[Task objective]
Could you turn the lines of all the records below into a numbered list, leaving out blank lines and any pictures?

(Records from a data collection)
========

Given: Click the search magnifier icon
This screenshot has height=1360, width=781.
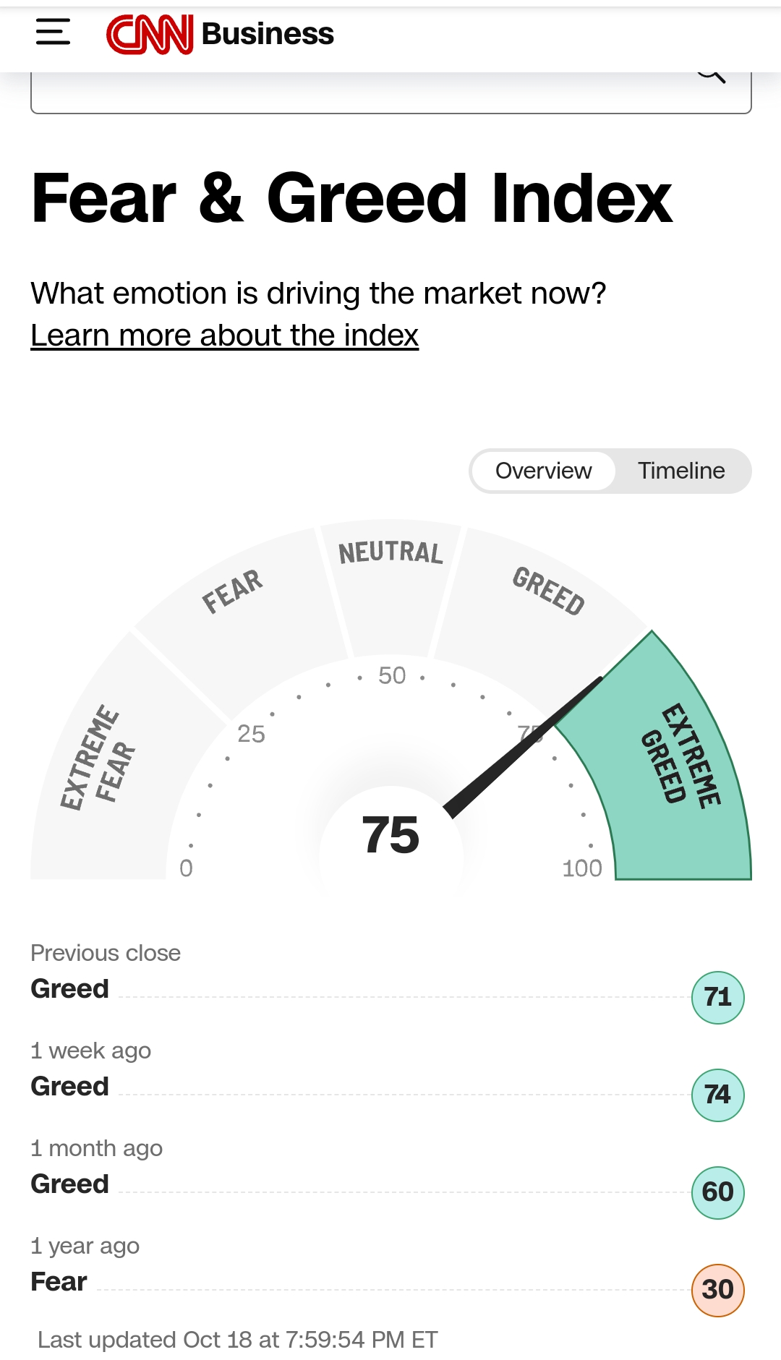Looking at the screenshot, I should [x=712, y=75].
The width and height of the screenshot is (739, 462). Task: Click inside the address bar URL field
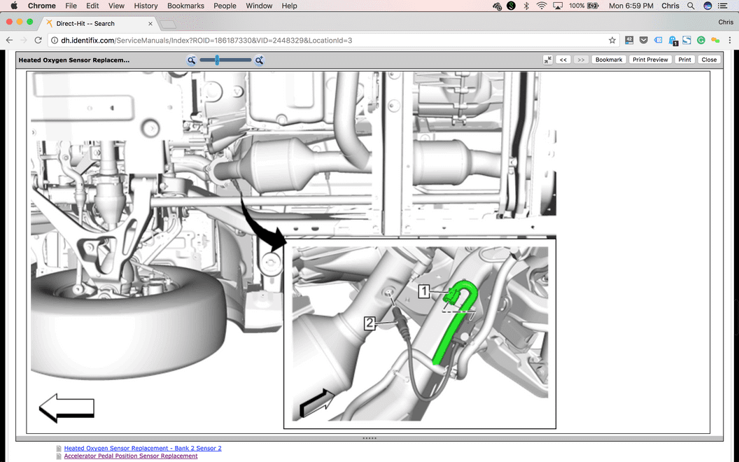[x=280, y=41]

========

[Answer to this problem]
1. Given: Click the search magnifier icon
2. This screenshot has height=1360, width=781.
3. Looking at the screenshot, I should [x=712, y=75].
4. The width and height of the screenshot is (739, 462). Task: Click inside the address bar URL field
5. [x=280, y=41]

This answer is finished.